Inside Yahoo!
The first sign that the game had changed for Yahoo! Inc. (YHOO ) came just days after its stock hit an all-time high--of $237.50. On Friday, Jan. 7, 2000, when Yahoo's staff was winding down for the weekend, a phone call came in to the third-floor executive cubicles. On the other line: an investment banker with a juicy tip that chief rival America Online Inc. (AOL ) was about to buy old-media giant Time Warner Inc., a deal that ultimately went through for $85 billion in stock. The move would rearrange the planets in the media universe--and rock Yahoo's world.

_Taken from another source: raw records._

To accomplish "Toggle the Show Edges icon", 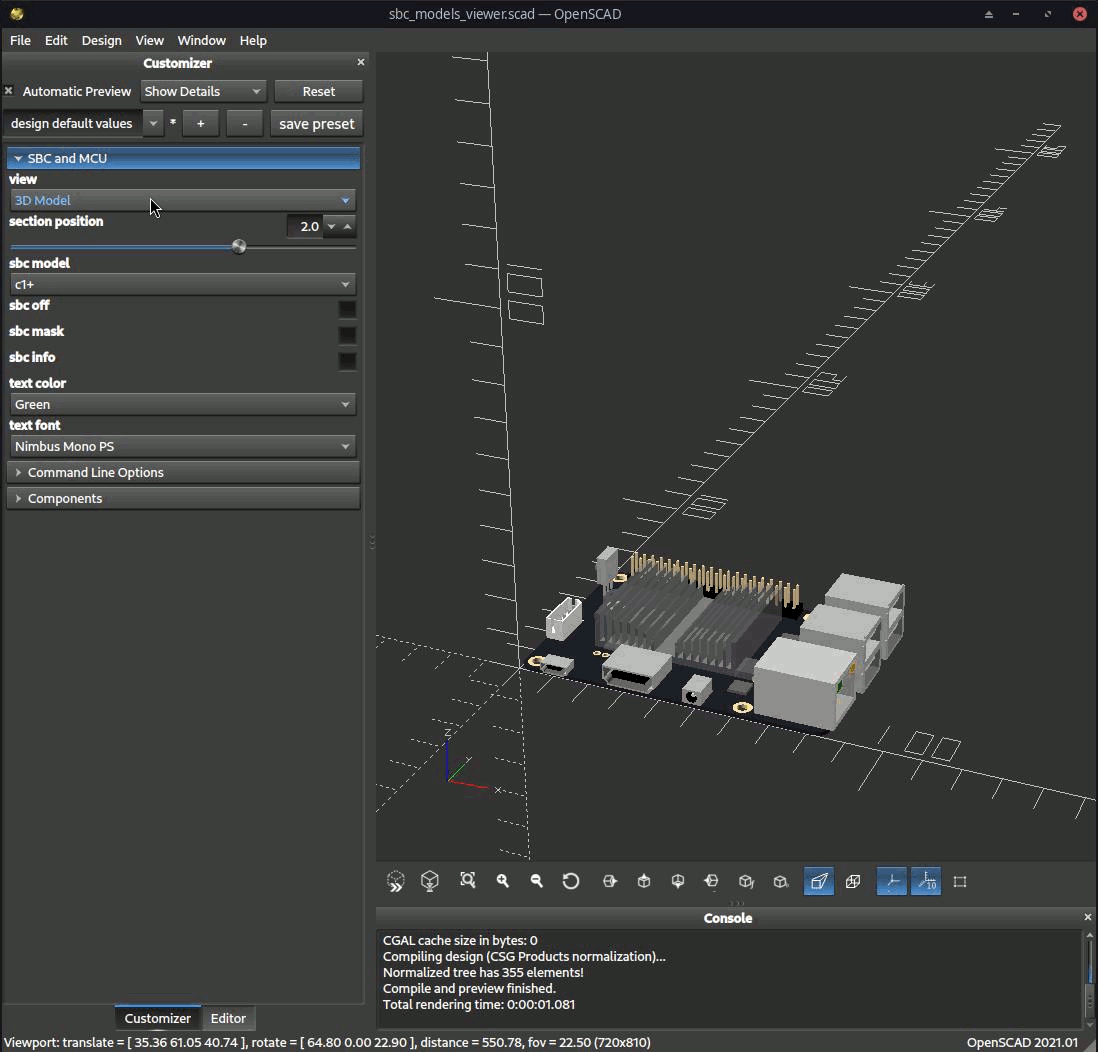I will coord(960,881).

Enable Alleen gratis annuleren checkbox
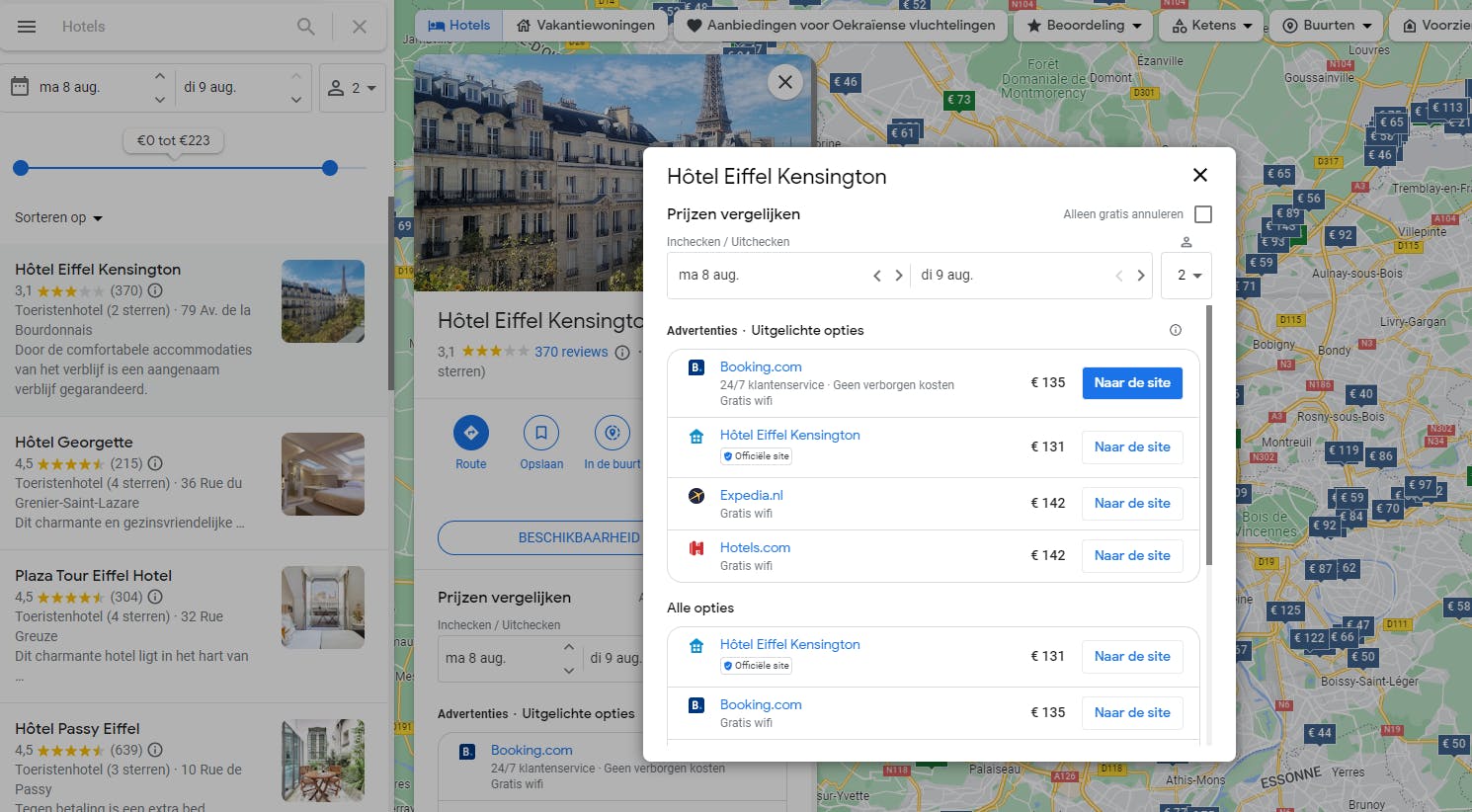pos(1203,214)
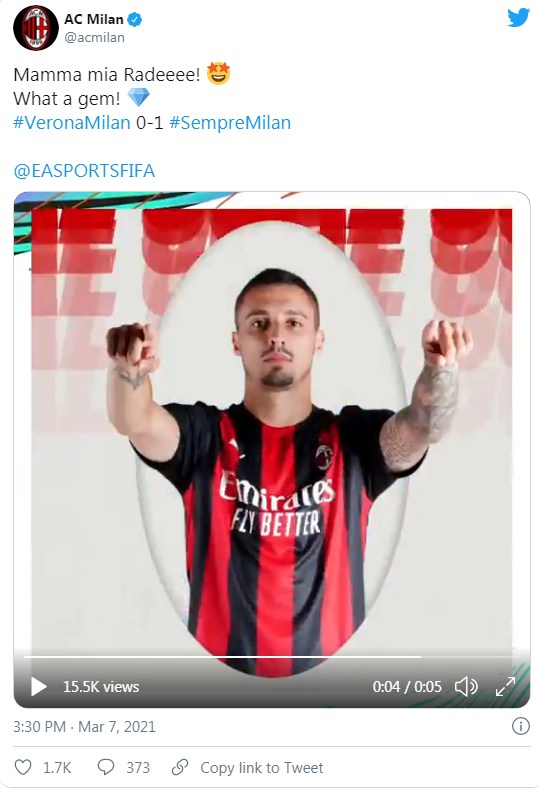Expand video to fullscreen
This screenshot has width=538, height=789.
pos(505,686)
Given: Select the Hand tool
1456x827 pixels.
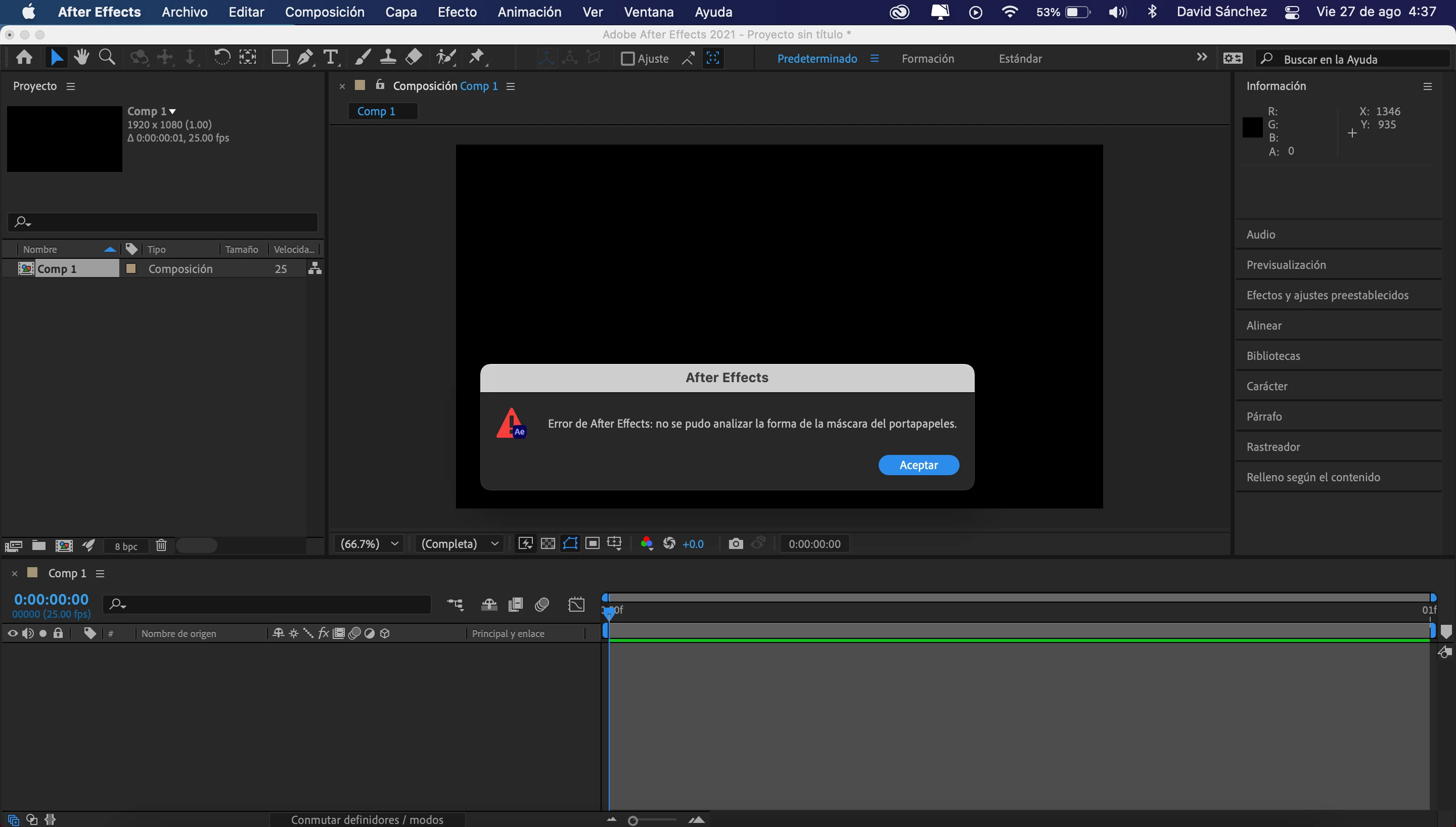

The next morning, CEO Timothy A. Koogle, President Jeffrey Mallett, and co-founder Jerry Yang held a council of war in a purple-and-yellow conference room at the company's Santa Clara (Calif.) headquarters. Should Yahoo stick to its guns and remain an independent assembler of news and entertainment supplied by others? Or should it take advantage of its $110 billion market cap to make an old-media purchase of its own? Koogle favored staying the course, saying Yahoo had a better chance of lining up quality content if it teamed with all comers instead of buying one big media company. Mallett said later that he was "torn." After four hours, a pot of Koogle's bitter coffee, and umpteen squiggles on the white board, the trio reached consensus: They would not follow AOL's lead. All of Yahoo's chips would remain on the Net.